• WHAT IS NEEDED: Only the lines from the one containing "Where should I" through the end of the entries are to be copied, exactly and without pictures, please.

• DATA FOR REVIEW:
-------------------------

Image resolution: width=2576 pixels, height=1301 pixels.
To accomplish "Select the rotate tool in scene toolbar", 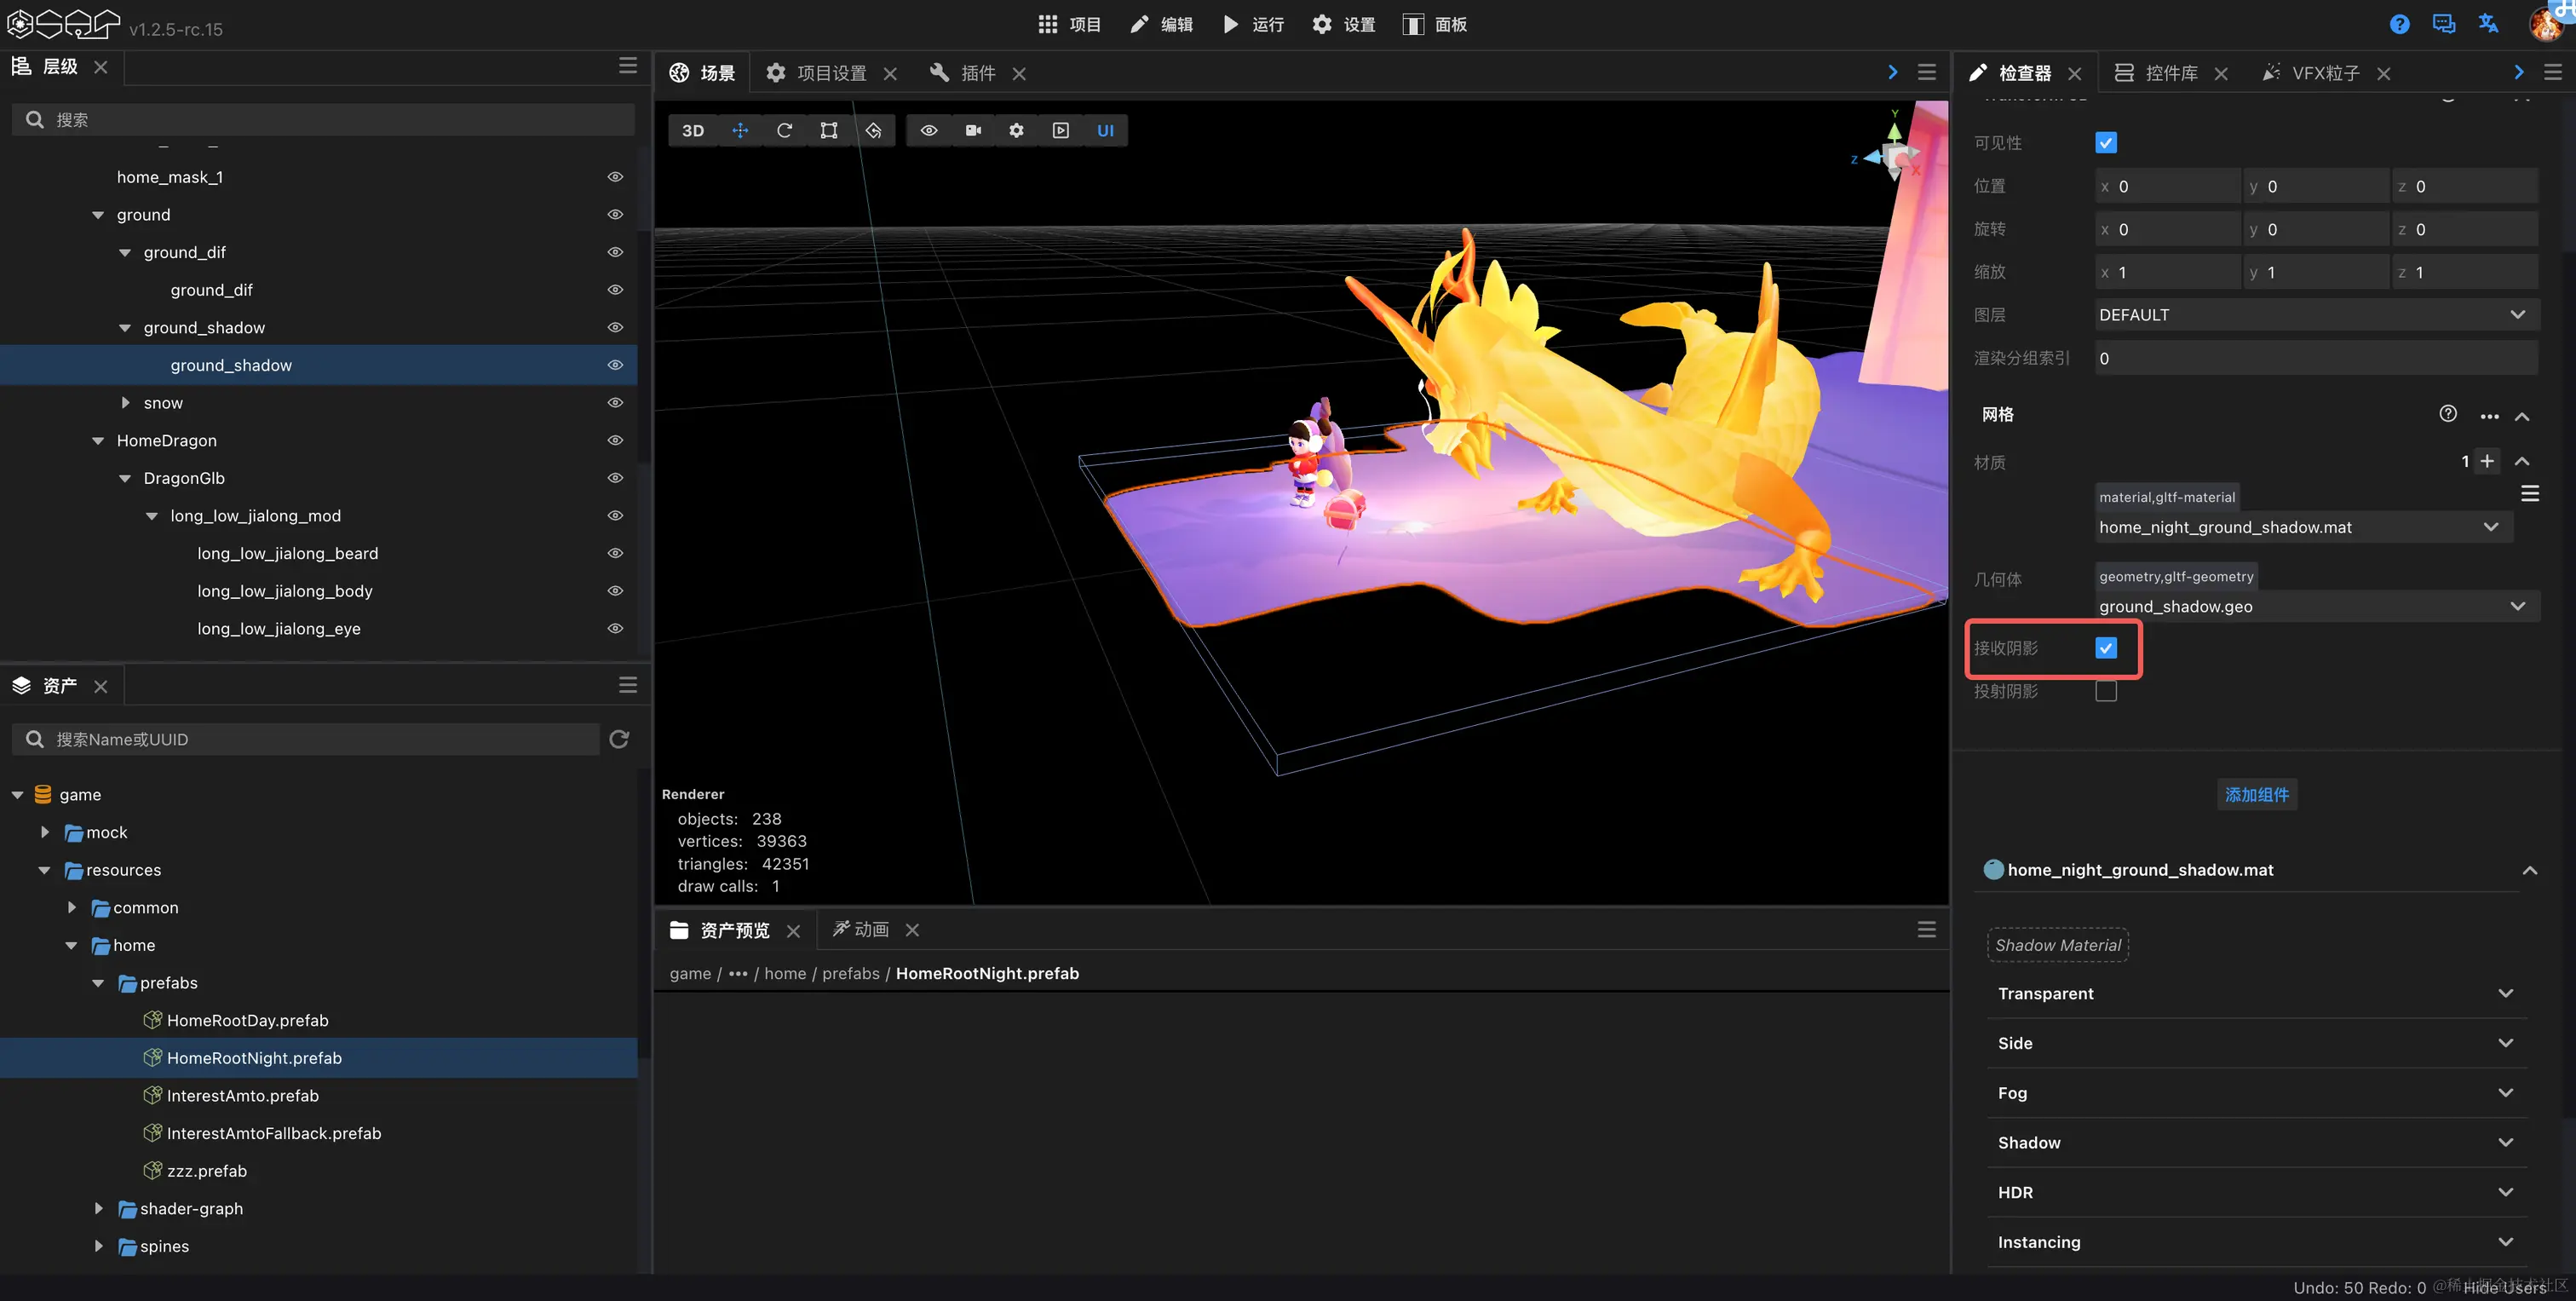I will [784, 131].
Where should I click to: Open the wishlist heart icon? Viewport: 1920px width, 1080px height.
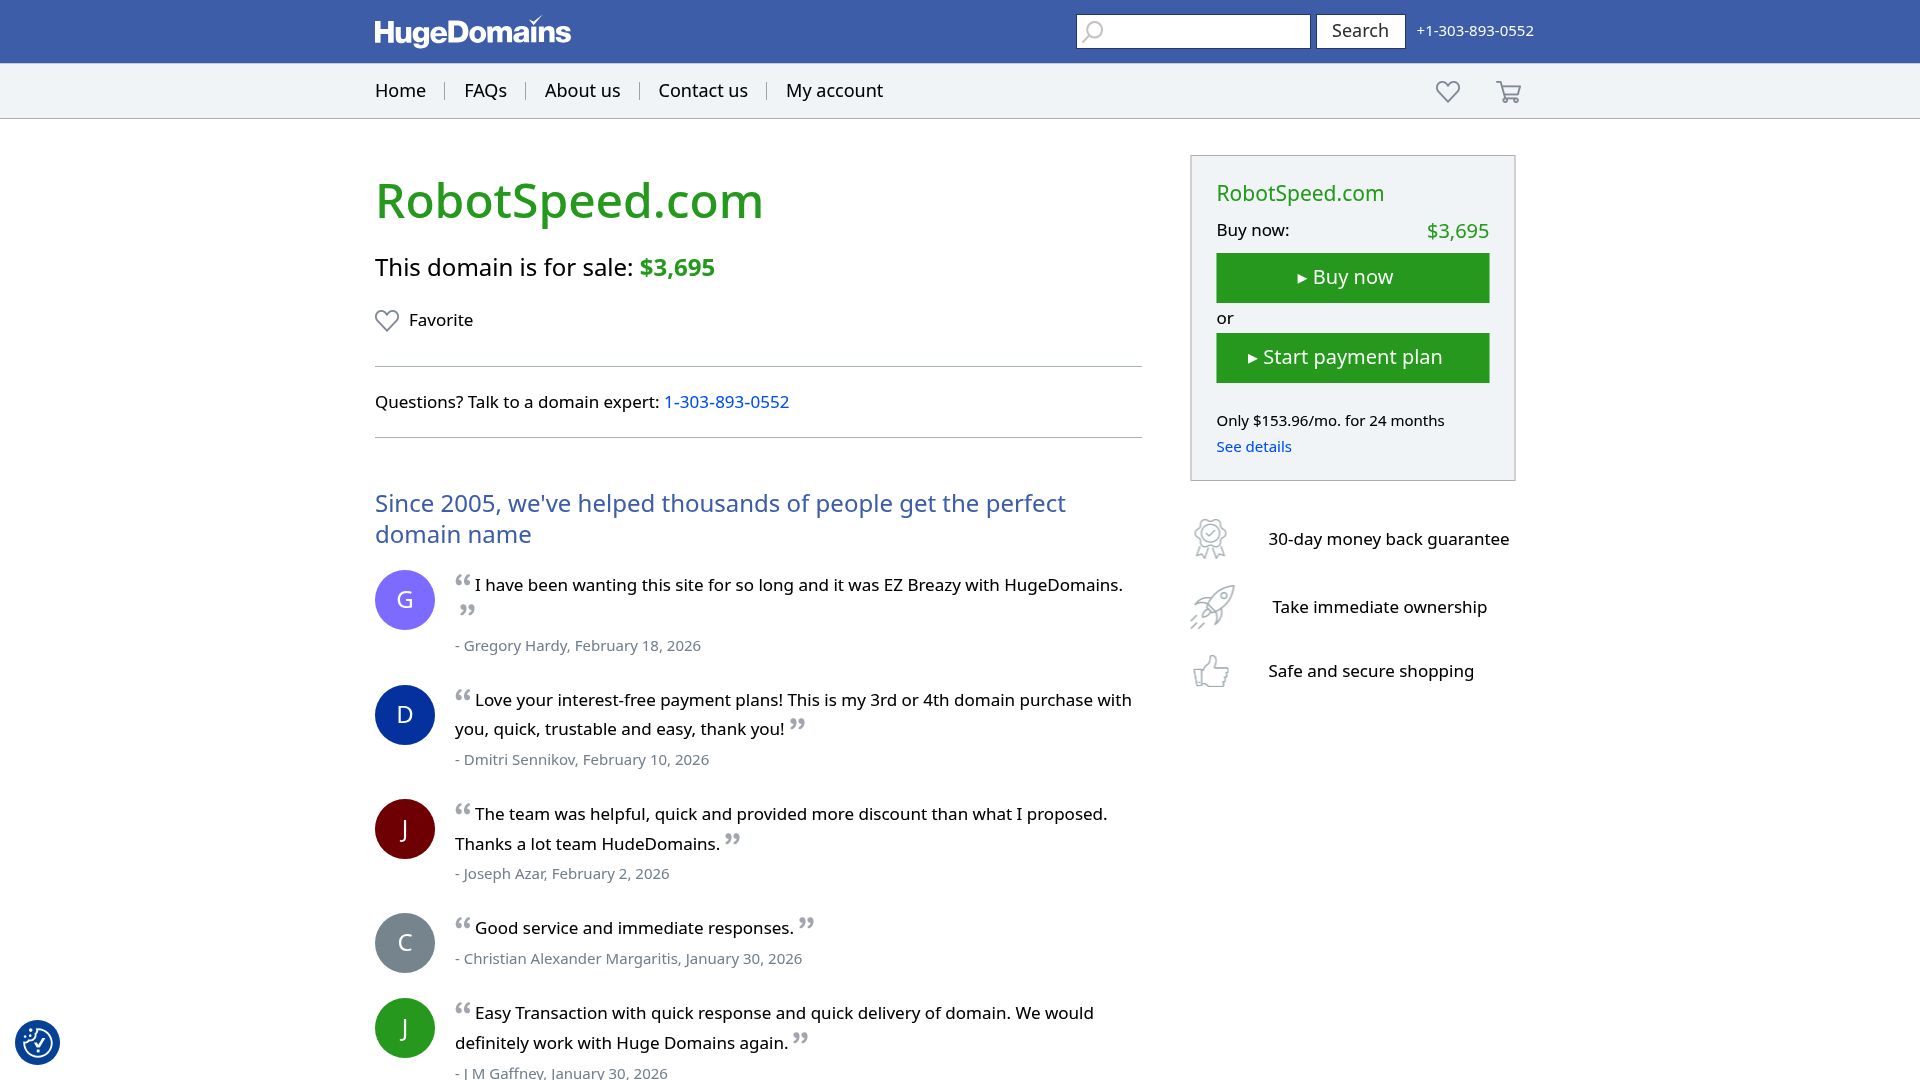click(x=1447, y=91)
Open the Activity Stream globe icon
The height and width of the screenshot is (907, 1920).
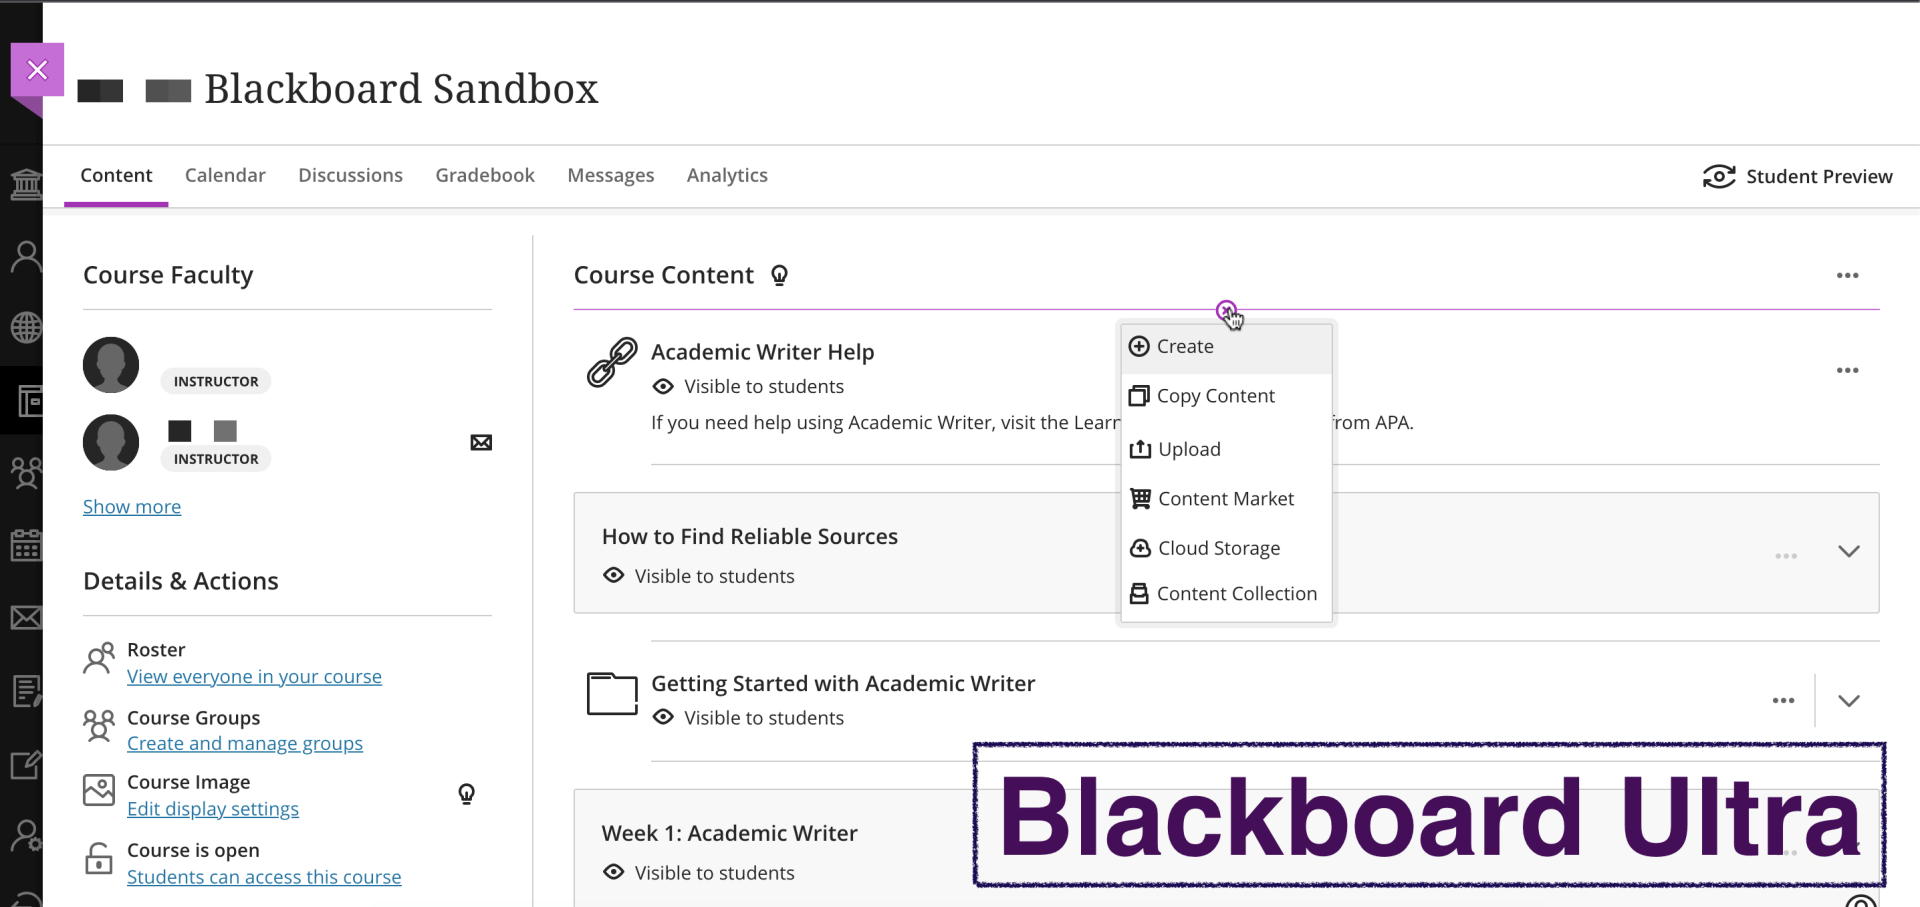point(25,327)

-------------------------

• SOLUTION TO THIS TASK:
Where should I click to: Open the wishlist heart icon? Viewport: 1920px width, 1080px height.
click(x=1447, y=91)
Open the Activity Stream globe icon
The height and width of the screenshot is (907, 1920).
point(25,327)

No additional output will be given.